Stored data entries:
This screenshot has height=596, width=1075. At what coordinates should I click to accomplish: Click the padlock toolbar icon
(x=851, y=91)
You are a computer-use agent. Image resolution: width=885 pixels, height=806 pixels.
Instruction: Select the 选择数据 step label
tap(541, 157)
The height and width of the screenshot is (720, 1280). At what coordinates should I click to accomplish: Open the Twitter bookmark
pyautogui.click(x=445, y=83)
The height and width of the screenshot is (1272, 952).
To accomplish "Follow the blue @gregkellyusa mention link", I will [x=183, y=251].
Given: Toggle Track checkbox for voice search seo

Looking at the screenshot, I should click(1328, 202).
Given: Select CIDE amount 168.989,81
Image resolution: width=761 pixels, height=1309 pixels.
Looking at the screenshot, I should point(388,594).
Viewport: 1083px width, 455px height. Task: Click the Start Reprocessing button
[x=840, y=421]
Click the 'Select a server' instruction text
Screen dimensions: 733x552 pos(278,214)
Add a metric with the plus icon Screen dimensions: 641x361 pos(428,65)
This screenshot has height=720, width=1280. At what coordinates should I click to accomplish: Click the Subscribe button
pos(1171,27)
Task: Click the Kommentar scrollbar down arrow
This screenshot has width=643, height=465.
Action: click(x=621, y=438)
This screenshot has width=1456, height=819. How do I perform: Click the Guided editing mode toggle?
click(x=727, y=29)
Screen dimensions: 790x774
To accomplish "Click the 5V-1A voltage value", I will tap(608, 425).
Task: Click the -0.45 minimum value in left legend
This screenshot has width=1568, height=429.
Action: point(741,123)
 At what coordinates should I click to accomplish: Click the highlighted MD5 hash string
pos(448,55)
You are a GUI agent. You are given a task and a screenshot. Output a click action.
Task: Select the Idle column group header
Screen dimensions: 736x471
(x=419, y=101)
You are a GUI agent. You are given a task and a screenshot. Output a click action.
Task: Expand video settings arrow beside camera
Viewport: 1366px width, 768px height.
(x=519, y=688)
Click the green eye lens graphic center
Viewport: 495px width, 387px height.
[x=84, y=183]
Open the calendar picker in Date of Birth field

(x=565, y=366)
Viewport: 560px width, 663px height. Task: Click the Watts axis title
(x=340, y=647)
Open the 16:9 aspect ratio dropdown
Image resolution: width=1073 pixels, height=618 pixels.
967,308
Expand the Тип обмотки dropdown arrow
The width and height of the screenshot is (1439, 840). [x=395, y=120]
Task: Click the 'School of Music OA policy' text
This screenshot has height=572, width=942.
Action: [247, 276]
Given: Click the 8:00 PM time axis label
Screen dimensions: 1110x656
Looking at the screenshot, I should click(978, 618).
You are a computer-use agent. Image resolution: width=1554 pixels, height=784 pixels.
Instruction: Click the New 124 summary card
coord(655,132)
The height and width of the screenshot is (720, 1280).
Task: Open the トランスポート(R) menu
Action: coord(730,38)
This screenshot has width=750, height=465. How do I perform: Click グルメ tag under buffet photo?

● AIM OF THE TASK: The full set of entries above needs to be restated word for word.

● TASK SOLUTION:
This screenshot has height=596, width=1075. At what coordinates should I click to accomplish: Click the padlock toolbar icon
(x=851, y=91)
You are a computer-use agent. Image resolution: width=885 pixels, height=806 pixels.
Instruction: Select the 选择数据 step label
tap(541, 157)
The height and width of the screenshot is (720, 1280). At what coordinates should I click to accomplish: Open the Twitter bookmark
pyautogui.click(x=445, y=83)
The height and width of the screenshot is (1272, 952).
To accomplish "Follow the blue @gregkellyusa mention link", I will [x=183, y=251].
Given: Toggle Track checkbox for voice search seo

Looking at the screenshot, I should click(1328, 202).
Given: Select CIDE amount 168.989,81
Image resolution: width=761 pixels, height=1309 pixels.
Looking at the screenshot, I should point(388,594).
Viewport: 1083px width, 455px height. Task: Click the Start Reprocessing button
[x=840, y=421]
Click the 'Select a server' instruction text
Screen dimensions: 733x552 pos(278,214)
Add a metric with the plus icon Screen dimensions: 641x361 pos(428,65)
This screenshot has height=720, width=1280. At what coordinates should I click to accomplish: Click the Subscribe button
pos(1171,27)
Task: Click the Kommentar scrollbar down arrow
This screenshot has width=643, height=465.
Action: click(x=621, y=438)
This screenshot has width=1456, height=819. How do I perform: Click the Guided editing mode toggle?
click(x=727, y=29)
Screen dimensions: 790x774
To accomplish "Click the 5V-1A voltage value", I will tap(608, 425).
Task: Click the -0.45 minimum value in left legend
This screenshot has width=1568, height=429.
Action: point(741,123)
 At what coordinates should I click to accomplish: Click the highlighted MD5 hash string
pos(448,55)
You are a GUI agent. You are given a task and a screenshot. Output a click action.
Task: Select the Idle column group header
Screen dimensions: 736x471
(x=419, y=101)
You are a GUI agent. You are given a task and a screenshot. Output a click action.
Task: Expand video settings arrow beside camera
Viewport: 1366px width, 768px height.
(x=519, y=688)
Click the green eye lens graphic center
Viewport: 495px width, 387px height.
[x=84, y=183]
Open the calendar picker in Date of Birth field

(x=565, y=366)
Viewport: 560px width, 663px height. Task: Click the Watts axis title
(x=340, y=647)
Open the 16:9 aspect ratio dropdown
Image resolution: width=1073 pixels, height=618 pixels.
967,308
Expand the Тип обмотки dropdown arrow
The width and height of the screenshot is (1439, 840). [x=395, y=120]
Task: Click the 'School of Music OA policy' text
This screenshot has height=572, width=942.
Action: [247, 276]
Given: Click the 8:00 PM time axis label
Screen dimensions: 1110x656
Looking at the screenshot, I should click(978, 618).
You are a computer-use agent. Image resolution: width=1554 pixels, height=784 pixels.
Instruction: Click the New 124 summary card
coord(655,132)
The height and width of the screenshot is (720, 1280).
Task: Open the トランスポート(R) menu
Action: coord(730,38)
This screenshot has width=750, height=465. How do I perform: Click グルメ tag under buffet photo?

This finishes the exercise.